Although the predicted SPPV primer specificity could have been higher, experimentation showed its inability to produce an amplification product from other pathogenic genomes, thus confirming the ability of the SPPV primer to specifically detect SPPV alone. While both predictive and experimental evidence displayed a high degree of specificity in GTPV primers, but a lower sensitivity, which can be rectified through its combining with the GSPV primers. In short, combining all three sets of primers enables the quick and efficient detection of GTPV and SPPV. While the methods established in this study are effective, they could be further optimized by designing loop primers to further reduce experimentation time and visualization could be more streamlined through the utilization of fluorescence dyes.
In clinical samples testing found that SPPV LAMP primer detected miss one case which can be detected by GSPV LAMP primer.

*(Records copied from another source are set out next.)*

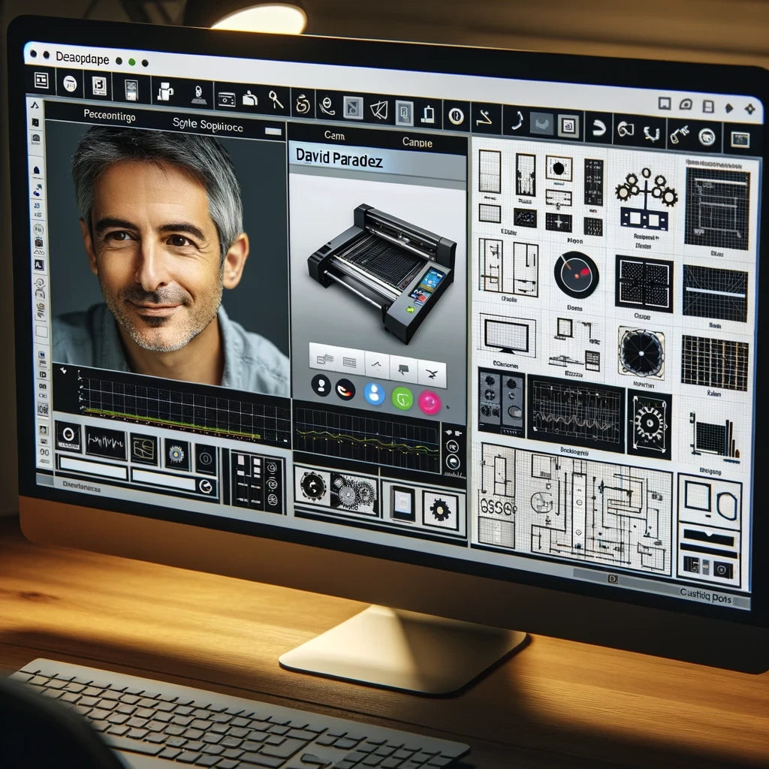Toggle the lower round button beside center graph

(x=453, y=463)
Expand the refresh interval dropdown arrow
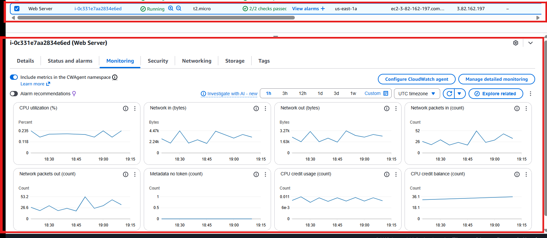Viewport: 547px width, 238px height. (459, 94)
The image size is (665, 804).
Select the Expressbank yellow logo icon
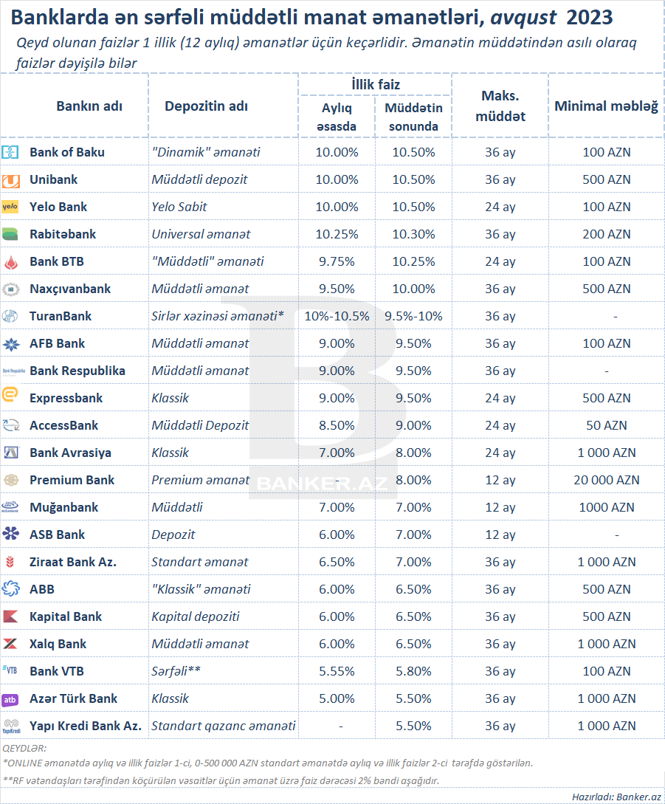coord(10,398)
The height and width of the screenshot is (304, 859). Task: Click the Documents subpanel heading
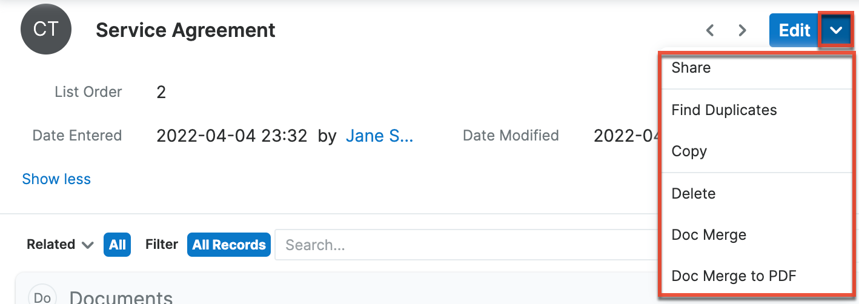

The possible reason is that all SPPV nucleic acid concentration in the samples were within the scope of SPPV detection sensitivity, but the nucleic acid content of the miss sample was smaller than the SPPV LAMP highest sensitivity(1.037 × 104 copies) but within GSPV LAMP primer detection sensitivity,(only reach to 1.037 × 103 copies). So the judgment of the samples should be to test again, or in other ways for further confirmation, and pay more attention to the concentration of the sample in the process of sample handling.
The presented experimentation has shown that the sequence of the GTPV primer can provide specificity and rapid detection of GTPV nucleic acids, but was unable to detect SPPV nucleic acids under the same conditions. On the other hand, the SPPV primer can provide specificity and rapid detection of SPPV nucleic acids, but was unable to detect GTPV nucleic acids under the same conditions. However, the GSPV primer can rapidly amplify GTPV nucleic acid and SPPV nucleic acid. Collectively, GSPV, GTPV and SPPV LAMP primers when combined possess the analytical ability to fully distinguish between GTPV and SPPV.